Verissimo, per carità, ma sarebbe ingenuo da parte della società di Reed Hastings sottostimare la crisi qualitativa dei suoi prodotti.

In questo caso, a parlare siamo noi utenti e la critica. Netflix ha gonfiato il suo catalogo – ricordiamo che proprio grazie alla regina dello streaming il concetto stesso di “palinsesto” è del tutto superato – con una serie di produzioni francamente sconfortanti.

Parliamo di decine di serie e film prodotti palesemente in poco tempo, mirando a un pubblico ipergeneralista e fondamentalmente distratto, ricalcando alcuni topos facili-facili, dall’action all’horror, senza troppa cura per la sceneggiatura, i dialoghi, il livello della recitazione. 

Tutto quello che, insomma, ha segnato il clamoroso successo della piattaforma, arrivata a riscrivere da cima a fondo le regole stesse dell’entertainment. In casa, ma anche al cinema.

Che senso ha produrre per produrre, ingolfando l’offerta e finendo per diluire sempre più i rari e veri fenomeni globali? Si veda l’ultimo caso della sudcoreana Squid Game, seguita dal nulla.
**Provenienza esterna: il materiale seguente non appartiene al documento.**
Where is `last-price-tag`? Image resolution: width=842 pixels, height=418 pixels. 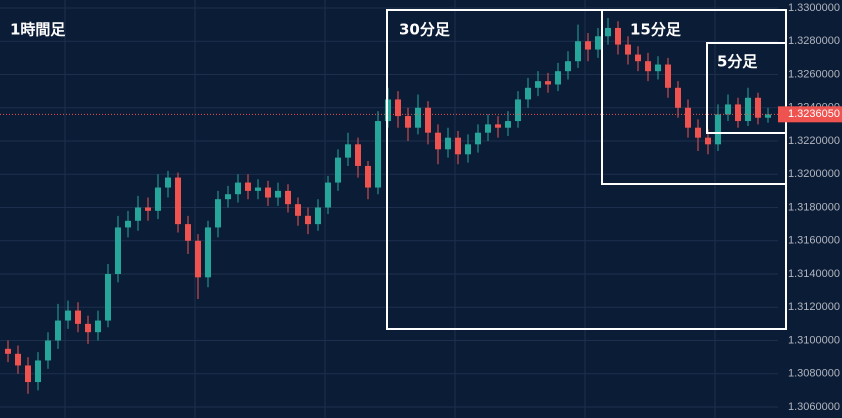
last-price-tag is located at coordinates (810, 114).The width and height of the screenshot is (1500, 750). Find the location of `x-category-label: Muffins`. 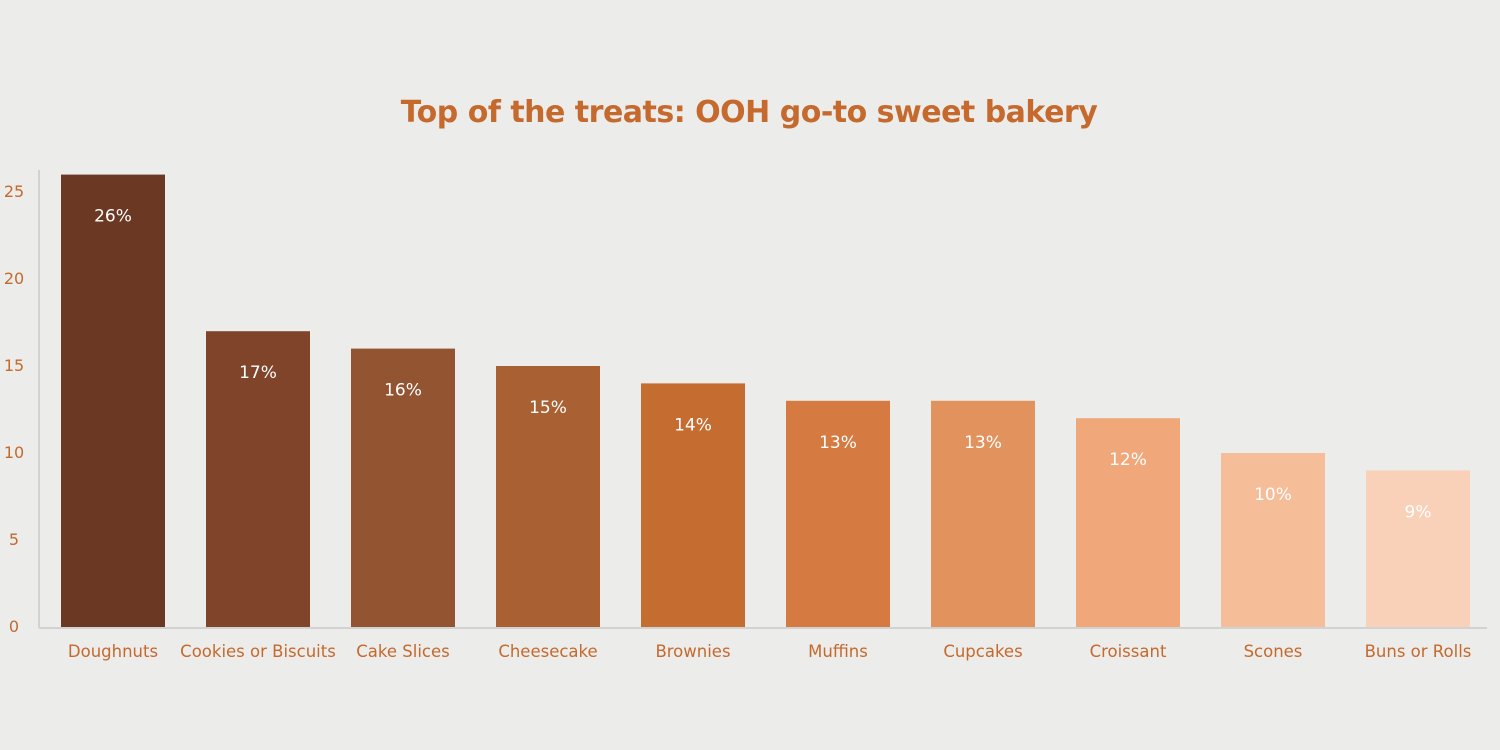

x-category-label: Muffins is located at coordinates (838, 652).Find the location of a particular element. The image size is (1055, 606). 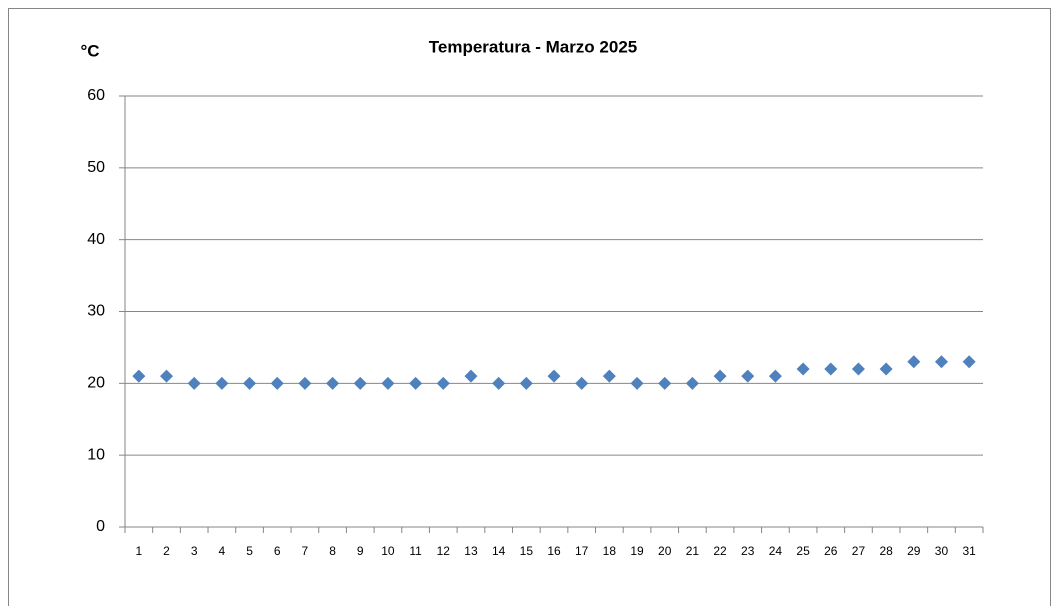

y-tick-label: 10 is located at coordinates (96, 454).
Netflix potrà anche pensare a introdurre la pubblicità o a contrastare in tutti modi la condivisione delle password, ma se non produrrà serie migliori continuerà a soffrire.

E questo vale per chiunque lavori nel campo della comunicazione e dell’entertainment: il mantra non potrà che essere sempre più la ricerca della qualità. Perché la differenza, alla lunga, si fa solo così.